Wednesday, October 04, 2006

We Need a Leader More Than a Landslide

Not Buck Turgison at the Richmond War Room suggests that what we need to bring comity and civility back to politics is a landslide. He suggests that in the wake of the Clinton impeachment and the Bush v. Gore we need an election with a clear winner where no one could dispute the results.

I think it is a great idea. I too wish for another 1984 Reagan style landslide. However, I think for the time being we are beyond that, and what we need less than a landslide is a real leader.

Our republic is more divided than at anytime in my memory. It is not just a matter of division on a single major issue, something like Vietnam or the Civil War. Instead, it is a million small fissures that lead us all to be less connected and less willing to see the good in others.

Long commutes, lengthy business travel and electronic communication have eroded face to face communication. We buy on the internet or from the big box store, and the small town merchant whose shop served both commerce and communication is disappearing.
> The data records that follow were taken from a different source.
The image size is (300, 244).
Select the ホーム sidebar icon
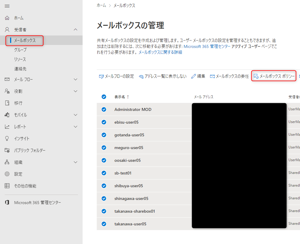click(x=7, y=18)
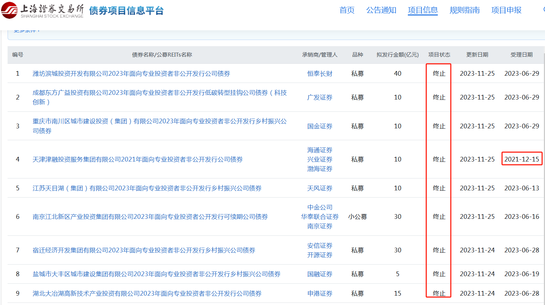This screenshot has width=545, height=305.
Task: Click underwriter 恒泰长财 link
Action: click(x=320, y=74)
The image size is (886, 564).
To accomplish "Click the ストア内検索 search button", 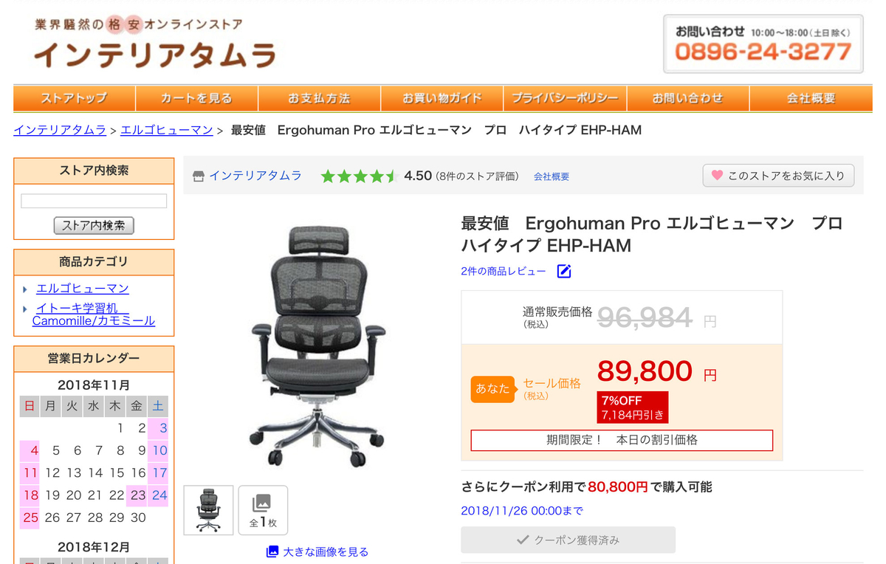I will 94,225.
We are more seperate than united.

Out politicians are not helping. They play gotcha and try to dazzle us with sweet nothings instead of substance...and we let them. Yep, we are not helping, either.

The Internet has not helped. Blogging, discussion boards, and other venues offer a method for everyone to have their say with an anonimity that negates any need to self-govern what they say, and by doing so ratchet up the temperature by giving full roar to any new bizarre idea or conspiracy theory that comes along.

Our country used to claim to be a melting pot, where all sought a significant degree of cultural assimilation from language to clothing. Now the goal is a mosaic, where everyone seeks to be a hyphenated american as if they somehow would magically give up all claim to their family tree if they don't trumpet their background.

Maybe the hostility has never been far away. Maybe the miracle that these differences have stayed under wraps for so long. I still sit in wonder that a country like Yugoslavia, that significantly withstood soviet interference and was cultural beacon behind the Iron Curtain would, upon the death of Tito, devolve into a killing field that combined the worst elements of ethnic hatred and religious fervor.

No, I don't think a single election can cure the ills that haunt us. I think a single leader can.

I believe there is a leader out there who can remind us of what this country is and has been for so many generations-a beacon of freedom that represents the best hope of mankind. A leader who is willing to not only tell us that we are still a shining city on a hill, but is also willing to make the tough decisions that will allow us to shine for generations to come. A leader who will focus on means and not ends, and will not think the only way to maintain our security is to sacrifice out freedom.

I yearn for a leader who wants us to respond to the better angels of our nature, and not push upon us the worst instincts of our fears...and when that person comes, regardless of party, I will be voting for them.

Yes, I want a lot. But I bet if we find that person, regardless of sex or ethnicity or color, then we just might also find that landslide that Not Buck so desperately wants.

1 Comments:

Blogger Steve Rankin said...

Recent presidential landslides have been dicey for the Republicans.

Nixon carried 49 states in 1972, and the Watergate scandal followed.

Reagan carried 49 states in 1984, and Iran-Contra ensued.

2008, of course, looks to be the first time since 1952 that neither the incumbent president nor the incumbent vice president will be his party's presidential nominee.

Another tidbit: Since 1948, 1964 (Goldwater-Miller) has been the only presidential election year in which there was not a Nixon, a Bush, or a Dole on the Republican national ticket.